What is being asked ::
All entries must be transcribed exactly, down to the last character.
* * *
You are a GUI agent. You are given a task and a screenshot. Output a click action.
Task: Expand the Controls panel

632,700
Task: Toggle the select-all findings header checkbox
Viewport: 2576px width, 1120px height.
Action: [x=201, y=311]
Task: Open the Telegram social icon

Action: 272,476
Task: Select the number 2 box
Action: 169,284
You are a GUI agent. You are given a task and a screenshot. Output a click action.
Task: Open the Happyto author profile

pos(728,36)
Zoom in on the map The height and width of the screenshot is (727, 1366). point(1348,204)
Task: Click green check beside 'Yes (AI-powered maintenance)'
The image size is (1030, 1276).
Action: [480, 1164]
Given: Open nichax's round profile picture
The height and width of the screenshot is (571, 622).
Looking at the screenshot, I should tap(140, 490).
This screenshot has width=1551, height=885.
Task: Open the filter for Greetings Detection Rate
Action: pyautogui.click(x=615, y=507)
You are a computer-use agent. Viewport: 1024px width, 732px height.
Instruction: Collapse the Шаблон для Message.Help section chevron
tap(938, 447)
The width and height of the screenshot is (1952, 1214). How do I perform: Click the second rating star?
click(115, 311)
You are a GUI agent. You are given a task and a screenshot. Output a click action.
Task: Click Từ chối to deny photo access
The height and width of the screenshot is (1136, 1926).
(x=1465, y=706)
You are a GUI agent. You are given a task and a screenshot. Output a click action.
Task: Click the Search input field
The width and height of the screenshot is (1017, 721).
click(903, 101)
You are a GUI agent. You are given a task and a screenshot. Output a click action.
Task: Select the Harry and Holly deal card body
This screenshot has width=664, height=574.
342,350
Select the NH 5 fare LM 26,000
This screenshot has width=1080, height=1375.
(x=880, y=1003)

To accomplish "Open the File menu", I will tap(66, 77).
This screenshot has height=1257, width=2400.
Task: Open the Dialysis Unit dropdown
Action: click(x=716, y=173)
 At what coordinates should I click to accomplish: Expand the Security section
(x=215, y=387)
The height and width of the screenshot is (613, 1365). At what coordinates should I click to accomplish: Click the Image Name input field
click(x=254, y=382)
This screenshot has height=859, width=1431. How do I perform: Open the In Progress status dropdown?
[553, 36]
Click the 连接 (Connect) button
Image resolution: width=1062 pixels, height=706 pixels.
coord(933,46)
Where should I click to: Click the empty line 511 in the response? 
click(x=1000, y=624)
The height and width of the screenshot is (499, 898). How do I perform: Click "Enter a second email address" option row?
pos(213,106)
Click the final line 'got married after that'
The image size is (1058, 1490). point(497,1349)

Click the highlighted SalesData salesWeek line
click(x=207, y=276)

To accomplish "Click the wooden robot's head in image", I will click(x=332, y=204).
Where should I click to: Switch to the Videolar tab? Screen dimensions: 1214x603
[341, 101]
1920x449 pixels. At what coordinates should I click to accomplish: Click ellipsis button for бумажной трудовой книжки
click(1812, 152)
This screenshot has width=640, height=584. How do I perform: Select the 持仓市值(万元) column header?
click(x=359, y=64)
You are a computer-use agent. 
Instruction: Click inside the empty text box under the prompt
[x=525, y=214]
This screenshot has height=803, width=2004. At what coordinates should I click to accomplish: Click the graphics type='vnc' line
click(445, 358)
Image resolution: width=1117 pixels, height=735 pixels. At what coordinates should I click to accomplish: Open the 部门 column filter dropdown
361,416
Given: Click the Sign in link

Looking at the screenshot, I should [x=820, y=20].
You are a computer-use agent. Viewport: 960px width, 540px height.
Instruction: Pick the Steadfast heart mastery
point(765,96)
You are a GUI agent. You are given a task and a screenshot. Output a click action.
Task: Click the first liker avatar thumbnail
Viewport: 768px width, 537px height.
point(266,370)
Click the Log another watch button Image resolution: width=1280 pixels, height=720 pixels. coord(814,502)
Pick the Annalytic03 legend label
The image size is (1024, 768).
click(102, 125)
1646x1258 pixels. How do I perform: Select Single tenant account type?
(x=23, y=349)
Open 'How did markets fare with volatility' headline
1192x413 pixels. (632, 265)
* * *
Written solution ::
You are a GUI agent. You are given a task and a screenshot. Output a click action.
Task: Expand the Controls panel

632,700
Task: Toggle the select-all findings header checkbox
Viewport: 2576px width, 1120px height.
Action: [x=201, y=311]
Task: Open the Telegram social icon

Action: 272,476
Task: Select the number 2 box
Action: 169,284
You are a GUI agent. You are given a task and a screenshot. Output a click action.
Task: Open the Happyto author profile

pos(728,36)
Zoom in on the map The height and width of the screenshot is (727, 1366). point(1348,204)
Task: Click green check beside 'Yes (AI-powered maintenance)'
The image size is (1030, 1276).
Action: [480, 1164]
Given: Open nichax's round profile picture
The height and width of the screenshot is (571, 622).
Looking at the screenshot, I should tap(140, 490).
This screenshot has width=1551, height=885.
Task: Open the filter for Greetings Detection Rate
Action: pyautogui.click(x=615, y=507)
You are a computer-use agent. Viewport: 1024px width, 732px height.
Instruction: Collapse the Шаблон для Message.Help section chevron
tap(938, 447)
The width and height of the screenshot is (1952, 1214). How do I perform: Click the second rating star?
click(115, 311)
You are a GUI agent. You are given a task and a screenshot. Output a click action.
Task: Click Từ chối to deny photo access
The height and width of the screenshot is (1136, 1926).
(x=1465, y=706)
You are a GUI agent. You are given a task and a screenshot. Output a click action.
Task: Click the Search input field
The width and height of the screenshot is (1017, 721).
click(903, 101)
You are a GUI agent. You are given a task and a screenshot. Output a click action.
Task: Select the Harry and Holly deal card body
This screenshot has width=664, height=574.
342,350
Select the NH 5 fare LM 26,000
This screenshot has width=1080, height=1375.
(x=880, y=1003)

To accomplish "Open the File menu", I will tap(66, 77).
This screenshot has height=1257, width=2400.
Task: Open the Dialysis Unit dropdown
Action: click(x=716, y=173)
 At what coordinates should I click to accomplish: Expand the Security section
(x=215, y=387)
The height and width of the screenshot is (613, 1365). At what coordinates should I click to accomplish: Click the Image Name input field
click(x=254, y=382)
This screenshot has height=859, width=1431. How do I perform: Open the In Progress status dropdown?
[553, 36]
Click the 连接 (Connect) button
Image resolution: width=1062 pixels, height=706 pixels.
coord(933,46)
Where should I click to: Click the empty line 511 in the response? 
click(x=1000, y=624)
The height and width of the screenshot is (499, 898). How do I perform: Click "Enter a second email address" option row?
pos(213,106)
Click the final line 'got married after that'
The image size is (1058, 1490). point(497,1349)

Click the highlighted SalesData salesWeek line
click(x=207, y=276)

To accomplish "Click the wooden robot's head in image", I will click(x=332, y=204).
Where should I click to: Switch to the Videolar tab? Screen dimensions: 1214x603
[341, 101]
1920x449 pixels. At what coordinates should I click to accomplish: Click ellipsis button for бумажной трудовой книжки
click(1812, 152)
This screenshot has width=640, height=584. How do I perform: Select the 持仓市值(万元) column header?
click(x=359, y=64)
You are a computer-use agent. 
Instruction: Click inside the empty text box under the prompt
[x=525, y=214]
This screenshot has height=803, width=2004. At what coordinates should I click to accomplish: Click the graphics type='vnc' line
click(445, 358)
Image resolution: width=1117 pixels, height=735 pixels. At what coordinates should I click to accomplish: Open the 部门 column filter dropdown
361,416
Given: Click the Sign in link

Looking at the screenshot, I should [x=820, y=20].
You are a computer-use agent. Viewport: 960px width, 540px height.
Instruction: Pick the Steadfast heart mastery
point(765,96)
You are a GUI agent. You are given a task and a screenshot. Output a click action.
Task: Click the first liker avatar thumbnail
Viewport: 768px width, 537px height.
point(266,370)
Click the Log another watch button Image resolution: width=1280 pixels, height=720 pixels. coord(814,502)
Pick the Annalytic03 legend label
The image size is (1024, 768).
click(102, 125)
1646x1258 pixels. How do I perform: Select Single tenant account type?
(x=23, y=349)
Open 'How did markets fare with volatility' headline
1192x413 pixels. (632, 265)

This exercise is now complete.